Hertig Gabriel, Zehnder Matthias, Woloszyk Anna, Mitsiadis Thimios A, Ivica Anja, Weber Franz E
Oral Biotechnology and Bioengineering, University of Zurich Zurich, Switzerland.
Preventive Dentistry, Periodontology, and Cariology, University of Zurich Zurich, Switzerland.
Front Physiol. 2017 Mar 15;8:152. doi: 10.3389/fphys.2017.00152. eCollection 2017.

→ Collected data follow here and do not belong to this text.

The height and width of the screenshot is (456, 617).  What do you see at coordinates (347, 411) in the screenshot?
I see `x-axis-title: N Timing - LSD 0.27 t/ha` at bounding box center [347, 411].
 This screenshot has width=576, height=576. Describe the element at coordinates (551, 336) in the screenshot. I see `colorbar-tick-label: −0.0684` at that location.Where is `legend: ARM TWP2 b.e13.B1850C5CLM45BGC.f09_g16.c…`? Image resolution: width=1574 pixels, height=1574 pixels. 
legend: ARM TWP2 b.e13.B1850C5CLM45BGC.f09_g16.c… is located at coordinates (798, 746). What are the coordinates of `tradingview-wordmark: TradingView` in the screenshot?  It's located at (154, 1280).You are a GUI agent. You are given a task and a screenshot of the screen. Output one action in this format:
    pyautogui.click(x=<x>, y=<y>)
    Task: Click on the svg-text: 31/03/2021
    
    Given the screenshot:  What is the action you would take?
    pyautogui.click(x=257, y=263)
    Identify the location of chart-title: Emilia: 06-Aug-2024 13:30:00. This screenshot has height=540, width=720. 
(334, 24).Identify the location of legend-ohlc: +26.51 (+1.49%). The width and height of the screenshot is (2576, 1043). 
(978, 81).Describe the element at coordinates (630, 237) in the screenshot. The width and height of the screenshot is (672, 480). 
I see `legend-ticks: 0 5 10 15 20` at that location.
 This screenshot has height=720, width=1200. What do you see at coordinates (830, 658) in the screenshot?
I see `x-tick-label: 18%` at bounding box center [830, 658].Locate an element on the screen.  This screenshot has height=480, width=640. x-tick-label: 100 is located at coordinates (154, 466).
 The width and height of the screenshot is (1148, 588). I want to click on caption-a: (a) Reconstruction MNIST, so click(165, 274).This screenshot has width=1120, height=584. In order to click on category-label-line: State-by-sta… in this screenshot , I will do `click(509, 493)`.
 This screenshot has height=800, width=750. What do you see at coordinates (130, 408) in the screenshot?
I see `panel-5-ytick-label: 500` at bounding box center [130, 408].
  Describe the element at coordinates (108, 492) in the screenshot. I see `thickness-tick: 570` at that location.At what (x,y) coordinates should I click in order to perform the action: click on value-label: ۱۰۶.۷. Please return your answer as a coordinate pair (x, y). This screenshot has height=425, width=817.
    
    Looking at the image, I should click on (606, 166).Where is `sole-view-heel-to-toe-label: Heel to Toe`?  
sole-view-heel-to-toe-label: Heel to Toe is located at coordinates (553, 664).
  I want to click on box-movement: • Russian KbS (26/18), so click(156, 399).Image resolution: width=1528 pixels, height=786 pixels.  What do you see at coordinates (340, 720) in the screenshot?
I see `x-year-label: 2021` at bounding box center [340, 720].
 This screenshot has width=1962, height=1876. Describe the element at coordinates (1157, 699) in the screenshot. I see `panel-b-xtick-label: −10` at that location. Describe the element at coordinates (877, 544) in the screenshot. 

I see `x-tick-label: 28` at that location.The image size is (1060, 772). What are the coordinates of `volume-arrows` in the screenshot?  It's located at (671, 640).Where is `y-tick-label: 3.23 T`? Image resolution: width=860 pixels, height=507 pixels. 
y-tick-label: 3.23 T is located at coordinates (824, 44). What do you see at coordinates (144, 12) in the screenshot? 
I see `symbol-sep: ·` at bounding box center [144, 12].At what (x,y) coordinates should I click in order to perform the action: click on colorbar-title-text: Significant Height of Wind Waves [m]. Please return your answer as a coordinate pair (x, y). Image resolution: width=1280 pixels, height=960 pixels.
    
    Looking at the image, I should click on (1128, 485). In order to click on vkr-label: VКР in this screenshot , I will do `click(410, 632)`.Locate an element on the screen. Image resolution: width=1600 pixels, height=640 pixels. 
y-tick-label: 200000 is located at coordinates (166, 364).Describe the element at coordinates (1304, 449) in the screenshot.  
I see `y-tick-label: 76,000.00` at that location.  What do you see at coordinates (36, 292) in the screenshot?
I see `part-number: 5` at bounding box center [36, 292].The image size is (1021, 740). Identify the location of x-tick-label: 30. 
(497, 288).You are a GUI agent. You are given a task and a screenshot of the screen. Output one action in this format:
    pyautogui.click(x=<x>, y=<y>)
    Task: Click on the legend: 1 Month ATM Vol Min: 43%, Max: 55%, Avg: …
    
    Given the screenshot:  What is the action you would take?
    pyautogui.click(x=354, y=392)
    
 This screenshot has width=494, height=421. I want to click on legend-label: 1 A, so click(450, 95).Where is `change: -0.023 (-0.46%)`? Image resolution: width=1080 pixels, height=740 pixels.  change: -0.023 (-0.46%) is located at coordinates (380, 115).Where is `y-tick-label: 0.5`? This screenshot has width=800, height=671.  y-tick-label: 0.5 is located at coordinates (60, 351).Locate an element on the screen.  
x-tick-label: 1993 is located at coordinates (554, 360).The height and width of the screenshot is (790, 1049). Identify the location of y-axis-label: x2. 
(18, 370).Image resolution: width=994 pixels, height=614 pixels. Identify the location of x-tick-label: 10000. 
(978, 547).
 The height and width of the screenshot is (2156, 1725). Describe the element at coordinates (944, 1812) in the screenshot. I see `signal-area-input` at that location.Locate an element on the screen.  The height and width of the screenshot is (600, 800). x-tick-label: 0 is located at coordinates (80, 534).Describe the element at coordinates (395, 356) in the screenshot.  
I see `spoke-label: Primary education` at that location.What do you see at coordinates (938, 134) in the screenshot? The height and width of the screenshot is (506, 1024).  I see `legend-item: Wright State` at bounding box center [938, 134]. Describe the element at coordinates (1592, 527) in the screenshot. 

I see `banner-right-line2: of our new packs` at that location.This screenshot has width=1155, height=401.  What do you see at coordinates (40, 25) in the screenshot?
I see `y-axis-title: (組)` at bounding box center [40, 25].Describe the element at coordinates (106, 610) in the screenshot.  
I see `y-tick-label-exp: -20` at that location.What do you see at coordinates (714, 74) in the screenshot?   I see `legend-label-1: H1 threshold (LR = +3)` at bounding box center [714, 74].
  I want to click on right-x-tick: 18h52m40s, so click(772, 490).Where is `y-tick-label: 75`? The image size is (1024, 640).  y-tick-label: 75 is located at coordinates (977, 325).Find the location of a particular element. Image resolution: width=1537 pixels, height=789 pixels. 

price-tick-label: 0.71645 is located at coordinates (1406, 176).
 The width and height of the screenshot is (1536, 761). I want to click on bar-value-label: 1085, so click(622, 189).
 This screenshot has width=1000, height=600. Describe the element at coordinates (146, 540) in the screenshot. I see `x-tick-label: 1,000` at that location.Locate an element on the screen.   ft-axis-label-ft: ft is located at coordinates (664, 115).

The application of biomaterials used in regenerative endodontics should be traceable. In this study, we checked some basic effects of rendering a fibrin hydrogel radiopaque using an iodine-based contrast agent (iodixanol) approved for systemic application. Fibrin hydrogels were prepared from a fibrin sealant (Tisseel) using either an isotonic iodixanol solution (Visipaque 320, test) or Tris buffer (control) as a diluent. Gelation kinetics, radiopacity, and swelling of lyophilized hydrogels were tested using standard methods. Hydrogel structure was evaluated using scanning electron microscopy (SEM). Furthermore, iodixanol release from the test gels was assessed using spectrophotometry, and tissue compatibility was compared between test and control hydrogels using the chick chorioallantoic membrane (CAM) assay. Results were compared using pairwise -test, < 0.05. Iodixanol caused a 70-fold delay in gelation to 26 min in the test compared to the control hydrogels (22 ± 1 s). Radiopacity of the test gels was 1.9 ± 0.2 mm Al/mm, compared to zero in the control hydrogels. Lyophilized hydrogel swelling was strongly reduced when iodixanol was added to the hydrogel ( < 0.05). Test hydrogels had an altered SEM appearance compared to controls, and exhibited a reduced porosity. Iodixanol release from the test hydrogels reached 14.5 ± 0.5% after 120 h and then ceased. This release did not have any apparent toxic effect and neither affected the viability, nor the physiology or vascularization of the CAM of fertilized chicken eggs. Iodixanol can render a fibrin hydrogel radiopaque and maintains its tissue compatibility, yet impacts gelation kinetics and hydrogel porosity.
用于再生牙髓病学的生物材料的应用应该是可追踪的。在本研究中,我们检测了使用一种经全身应用批准的碘基造影剂(碘克沙醇)使纤维蛋白水凝胶具有放射性不透明的一些基本效果。纤维蛋白水凝胶由纤维蛋白密封剂(Tisseel)制备,使用等渗碘克沙醇溶液(威视派克320,试验组)或Tris缓冲液(对照组)作为稀释剂。使用标准方法测试冻干水凝胶的凝胶化动力学、放射性不透明度和膨胀情况。使用扫描电子显微镜(SEM)评估水凝胶结构。此外,使用分光光度法评估试验凝胶中碘克沙醇的释放,并使用鸡胚绒毛尿囊膜(CAM)试验比较试验组和对照组水凝胶之间的组织相容性。使用配对检验比较结果,P<0.05。与对照水凝胶(22±1秒)相比,碘克沙醇使试验组的凝胶化延迟70倍至26分钟。试验凝胶的放射性不透明度为1.9±0.2毫米铝当量/毫米,而对照水凝胶为零。当向水凝胶中添加碘克沙醇时,冻干水凝胶的膨胀显著降低(P<0.05)。与对照组相比,试验水凝胶的SEM外观有所改变,且孔隙率降低。试验水凝胶中碘克沙醇的释放在120小时后达到14.5±0.5%,然后停止。这种释放没有任何明显的毒性作用,既不影响受精鸡蛋CAM的活力、生理学,也不影响其血管形成。碘克沙醇可使纤维蛋白水凝胶具有放射性不透明,并保持其组织相容性,但会影响凝胶化动力学和水凝胶孔隙率。